### Input

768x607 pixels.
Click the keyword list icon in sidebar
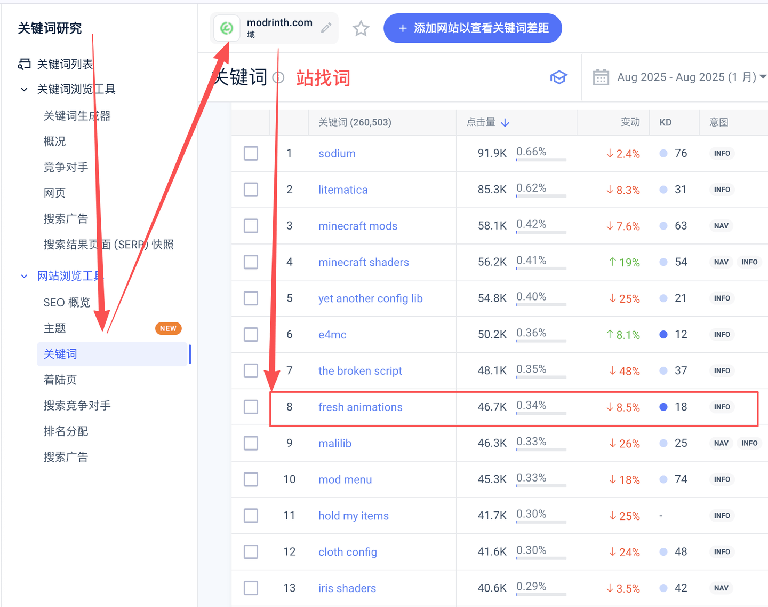click(24, 64)
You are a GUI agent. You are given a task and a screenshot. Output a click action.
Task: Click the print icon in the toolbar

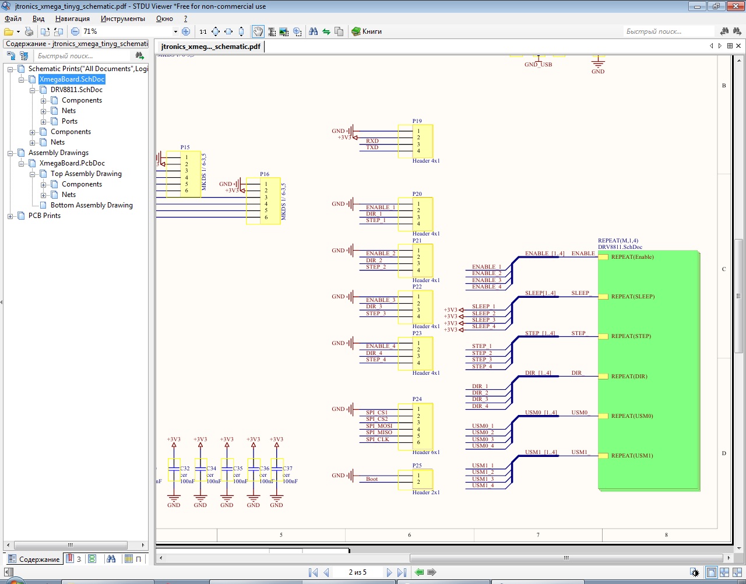[29, 31]
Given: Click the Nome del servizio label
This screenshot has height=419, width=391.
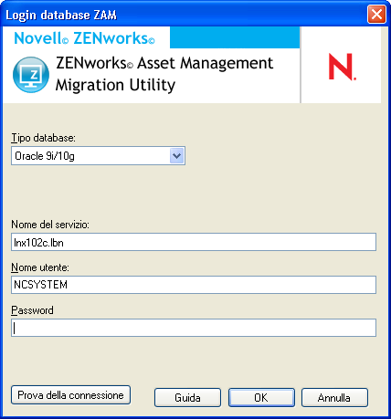Looking at the screenshot, I should [50, 225].
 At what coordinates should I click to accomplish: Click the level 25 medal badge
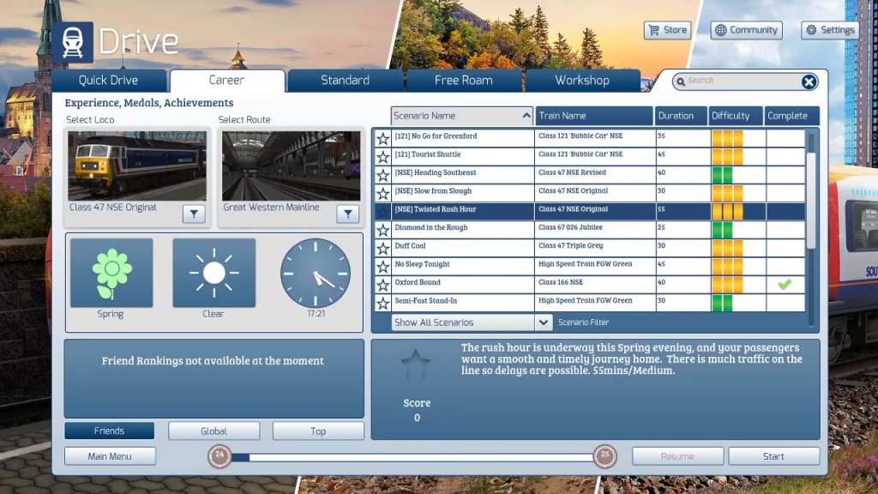(x=605, y=455)
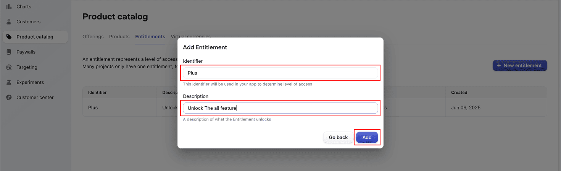Switch to the Offerings tab
The width and height of the screenshot is (561, 171).
click(93, 37)
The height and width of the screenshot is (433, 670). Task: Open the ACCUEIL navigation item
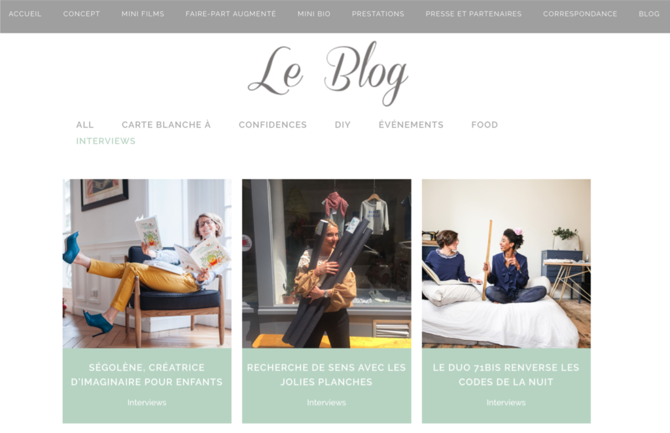click(x=25, y=14)
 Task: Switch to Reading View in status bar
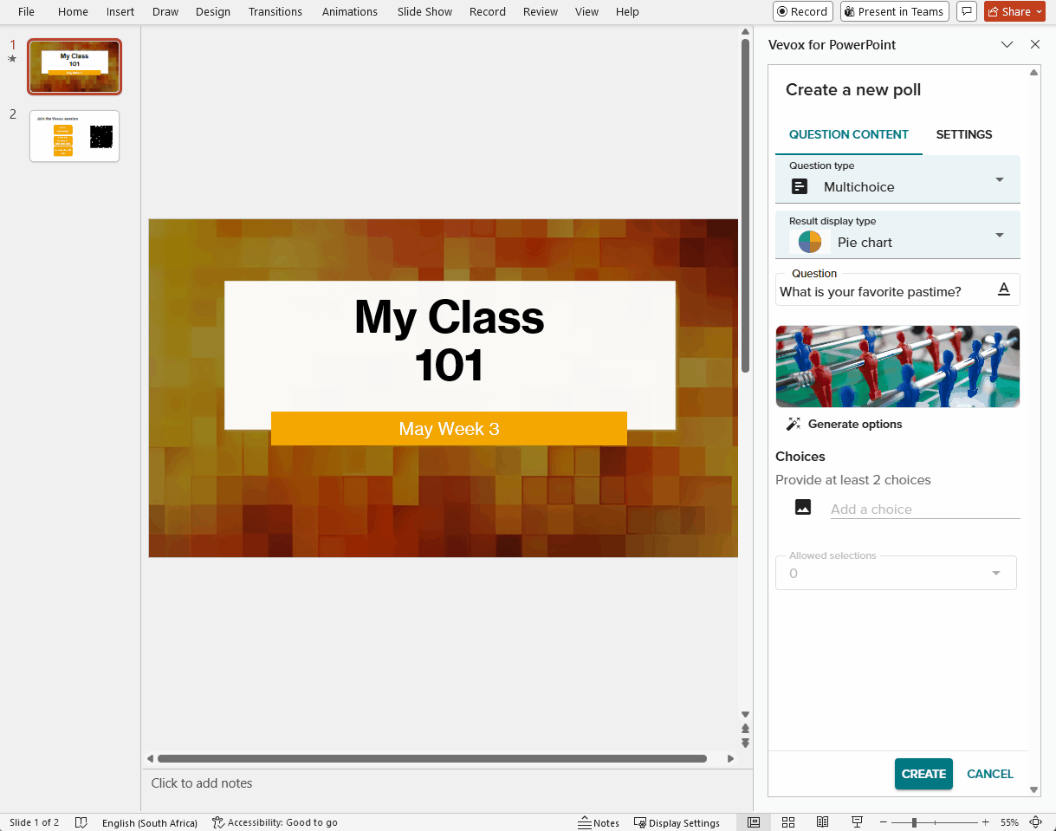coord(822,822)
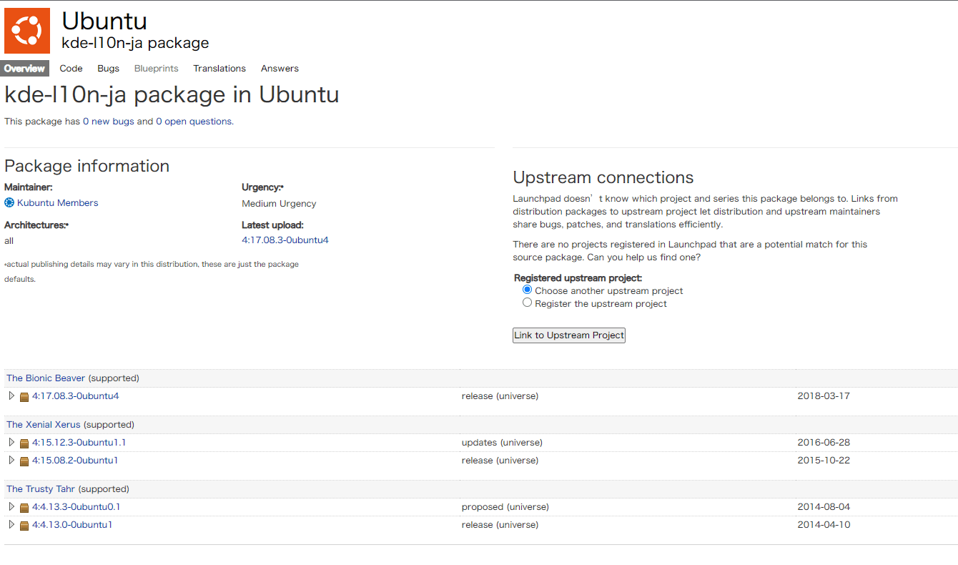Click the Kubuntu Members team icon
958x565 pixels.
point(9,203)
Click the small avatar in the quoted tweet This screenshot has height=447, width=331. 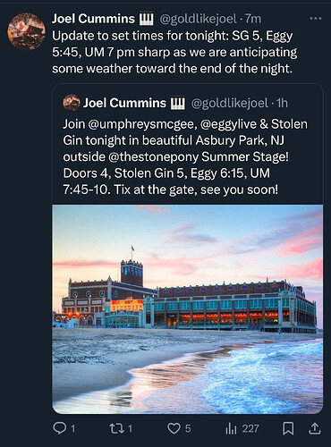point(72,103)
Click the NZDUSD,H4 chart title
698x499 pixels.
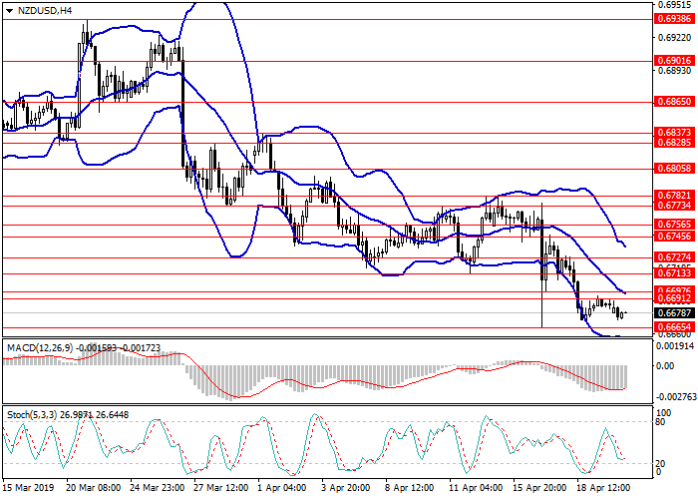44,10
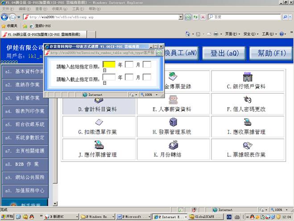Open L.票據報表作業 report icon
This screenshot has height=221, width=294.
[x=247, y=145]
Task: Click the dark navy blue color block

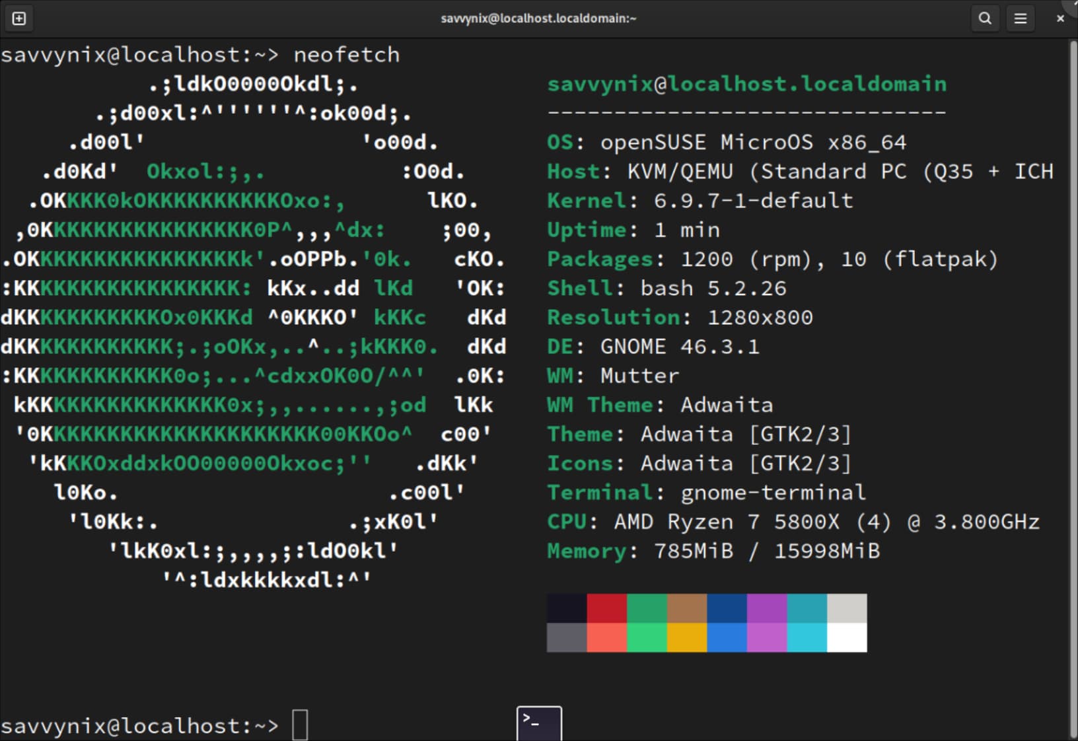Action: 727,608
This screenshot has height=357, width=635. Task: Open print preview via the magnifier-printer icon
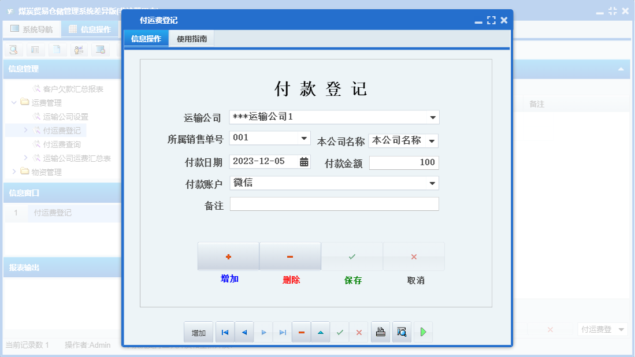click(402, 332)
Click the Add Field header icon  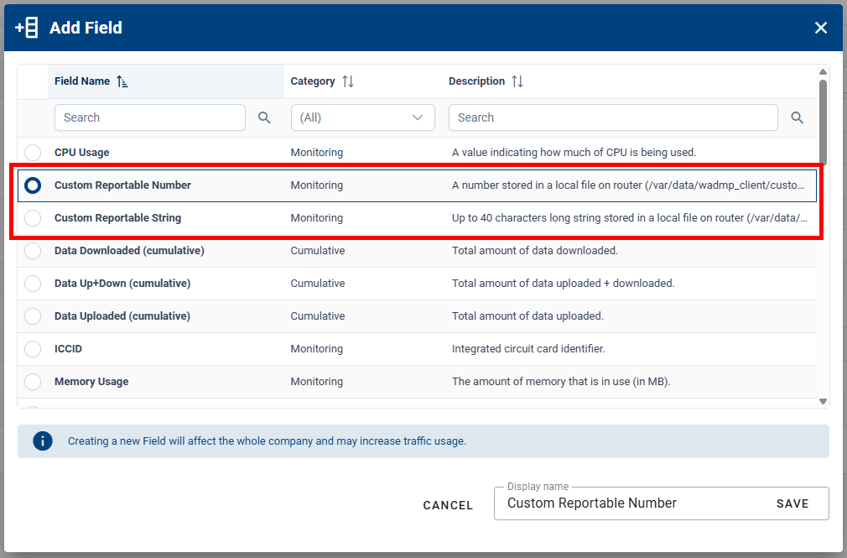click(24, 27)
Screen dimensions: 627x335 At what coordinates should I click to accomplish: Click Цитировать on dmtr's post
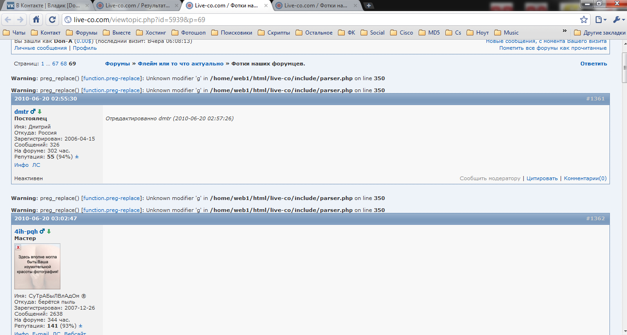[542, 178]
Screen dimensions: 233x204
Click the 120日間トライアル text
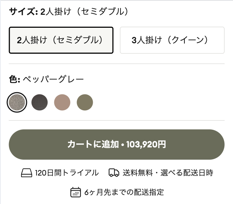67,173
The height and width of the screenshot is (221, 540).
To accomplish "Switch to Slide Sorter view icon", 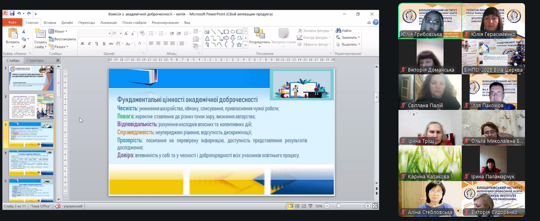I will [297, 206].
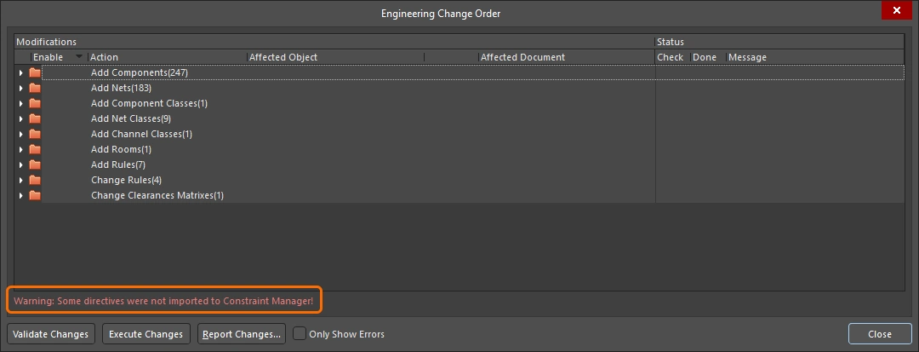
Task: Click the Affected Object column header
Action: point(283,57)
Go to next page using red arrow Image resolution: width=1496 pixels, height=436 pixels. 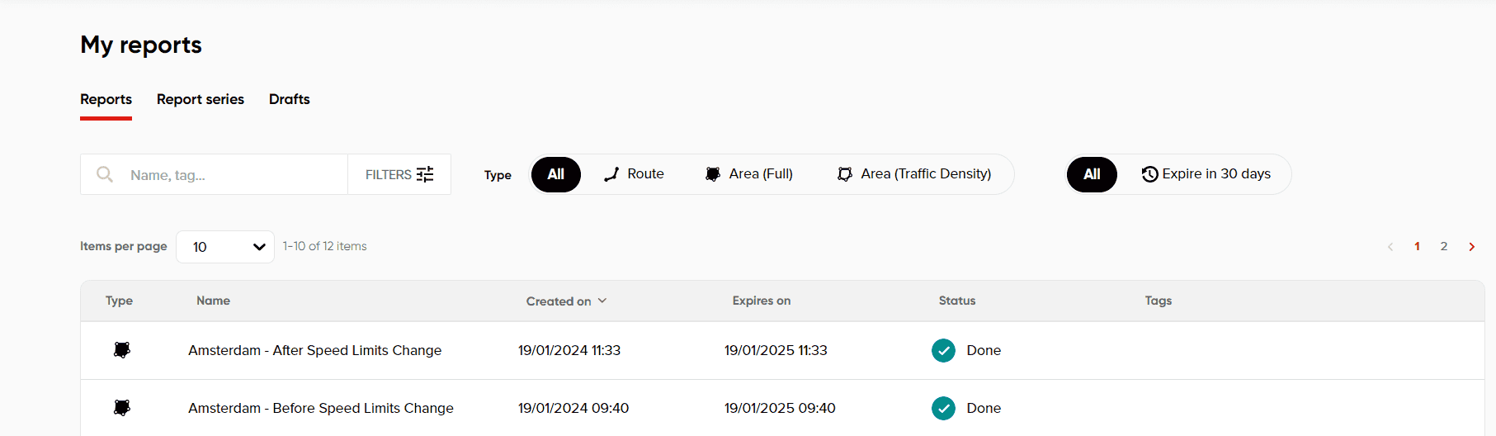[x=1471, y=247]
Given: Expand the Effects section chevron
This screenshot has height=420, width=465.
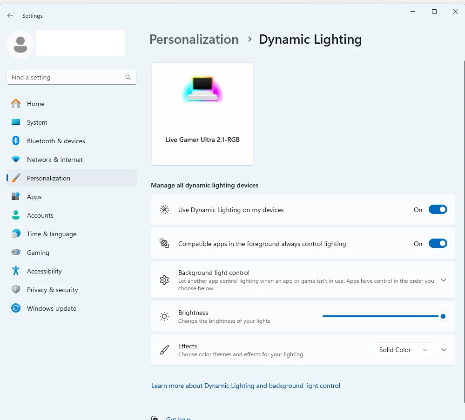Looking at the screenshot, I should pyautogui.click(x=444, y=350).
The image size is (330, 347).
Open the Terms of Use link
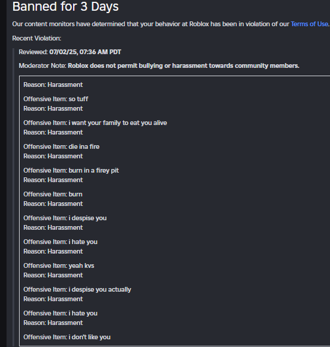pos(309,24)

### Brief
Return only the line with "The image size is (330, 347)." and the lines after it up to the end of the records, exact and free of pictures.

### Answer
The image size is (330, 347).
Open the Terms of Use link
pos(309,24)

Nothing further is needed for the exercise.